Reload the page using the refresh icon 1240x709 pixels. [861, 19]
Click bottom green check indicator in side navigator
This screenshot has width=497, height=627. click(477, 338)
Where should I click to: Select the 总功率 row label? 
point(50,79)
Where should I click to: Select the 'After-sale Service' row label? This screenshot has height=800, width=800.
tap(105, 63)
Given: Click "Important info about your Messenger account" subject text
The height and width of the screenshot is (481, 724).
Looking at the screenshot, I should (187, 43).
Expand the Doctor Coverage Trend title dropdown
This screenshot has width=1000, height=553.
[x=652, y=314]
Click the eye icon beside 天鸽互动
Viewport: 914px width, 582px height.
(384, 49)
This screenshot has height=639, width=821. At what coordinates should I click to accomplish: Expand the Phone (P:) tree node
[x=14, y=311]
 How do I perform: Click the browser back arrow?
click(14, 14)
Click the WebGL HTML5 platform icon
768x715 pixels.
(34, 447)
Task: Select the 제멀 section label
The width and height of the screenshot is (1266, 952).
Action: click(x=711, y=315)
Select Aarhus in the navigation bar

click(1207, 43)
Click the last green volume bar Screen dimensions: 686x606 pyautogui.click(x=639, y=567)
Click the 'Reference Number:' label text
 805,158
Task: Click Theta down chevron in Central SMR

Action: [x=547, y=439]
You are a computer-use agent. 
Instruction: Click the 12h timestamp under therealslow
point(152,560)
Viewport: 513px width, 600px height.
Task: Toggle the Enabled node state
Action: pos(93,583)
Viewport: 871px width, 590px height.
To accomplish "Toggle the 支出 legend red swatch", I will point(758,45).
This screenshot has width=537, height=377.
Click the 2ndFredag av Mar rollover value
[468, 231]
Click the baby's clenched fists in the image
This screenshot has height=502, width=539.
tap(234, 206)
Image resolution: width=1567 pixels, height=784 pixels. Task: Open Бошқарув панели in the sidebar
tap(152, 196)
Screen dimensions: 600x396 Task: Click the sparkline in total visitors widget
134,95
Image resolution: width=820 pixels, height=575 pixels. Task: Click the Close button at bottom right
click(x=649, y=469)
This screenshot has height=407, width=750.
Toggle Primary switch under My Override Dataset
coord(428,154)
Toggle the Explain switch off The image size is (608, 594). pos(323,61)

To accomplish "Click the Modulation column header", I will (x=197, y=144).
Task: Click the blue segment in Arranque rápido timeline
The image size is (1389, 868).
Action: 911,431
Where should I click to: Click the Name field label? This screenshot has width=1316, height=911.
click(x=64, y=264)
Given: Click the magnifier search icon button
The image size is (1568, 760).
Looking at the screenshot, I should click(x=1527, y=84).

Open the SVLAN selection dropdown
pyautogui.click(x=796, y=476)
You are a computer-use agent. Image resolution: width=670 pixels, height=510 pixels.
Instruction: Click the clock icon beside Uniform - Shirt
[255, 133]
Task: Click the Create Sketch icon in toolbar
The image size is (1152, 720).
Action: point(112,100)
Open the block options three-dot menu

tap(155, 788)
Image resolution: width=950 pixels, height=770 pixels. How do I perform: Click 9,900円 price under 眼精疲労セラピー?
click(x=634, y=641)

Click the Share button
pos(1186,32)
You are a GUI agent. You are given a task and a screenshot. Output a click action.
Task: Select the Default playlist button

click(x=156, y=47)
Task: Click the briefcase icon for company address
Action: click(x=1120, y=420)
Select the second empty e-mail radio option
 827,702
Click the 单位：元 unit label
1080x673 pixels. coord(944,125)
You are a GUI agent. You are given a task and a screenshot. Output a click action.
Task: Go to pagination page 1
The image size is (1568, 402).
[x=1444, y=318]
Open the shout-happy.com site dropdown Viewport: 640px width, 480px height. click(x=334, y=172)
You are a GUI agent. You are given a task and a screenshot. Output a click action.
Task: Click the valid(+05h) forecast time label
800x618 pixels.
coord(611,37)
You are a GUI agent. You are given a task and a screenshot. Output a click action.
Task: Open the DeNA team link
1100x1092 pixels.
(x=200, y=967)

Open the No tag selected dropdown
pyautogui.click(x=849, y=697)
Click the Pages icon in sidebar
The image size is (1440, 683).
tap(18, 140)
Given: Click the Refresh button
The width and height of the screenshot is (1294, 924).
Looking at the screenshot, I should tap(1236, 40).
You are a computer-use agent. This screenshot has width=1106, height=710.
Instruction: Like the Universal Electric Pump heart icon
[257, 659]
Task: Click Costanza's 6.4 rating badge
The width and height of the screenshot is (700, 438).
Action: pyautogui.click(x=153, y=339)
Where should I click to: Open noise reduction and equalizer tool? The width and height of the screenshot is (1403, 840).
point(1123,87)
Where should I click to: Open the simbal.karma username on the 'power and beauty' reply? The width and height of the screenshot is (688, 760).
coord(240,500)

▶ [TRY IT]: Everything above from the line with "768x715 pixels." to the line with "Viewport: 871px width, 590px height.", both included, must be repeated exactly, and nothing outside that range.

▶ [RESULT OF THIS EXERCISE]:
768x715 pixels.
(34, 447)
Task: Select the 제멀 section label
The width and height of the screenshot is (1266, 952).
Action: click(x=711, y=315)
Select Aarhus in the navigation bar

click(1207, 43)
Click the last green volume bar Screen dimensions: 686x606 pyautogui.click(x=639, y=567)
Click the 'Reference Number:' label text
 805,158
Task: Click Theta down chevron in Central SMR

Action: [x=547, y=439]
You are a computer-use agent. 
Instruction: Click the 12h timestamp under therealslow
point(152,560)
Viewport: 513px width, 600px height.
Task: Toggle the Enabled node state
Action: pos(93,583)
Viewport: 871px width, 590px height.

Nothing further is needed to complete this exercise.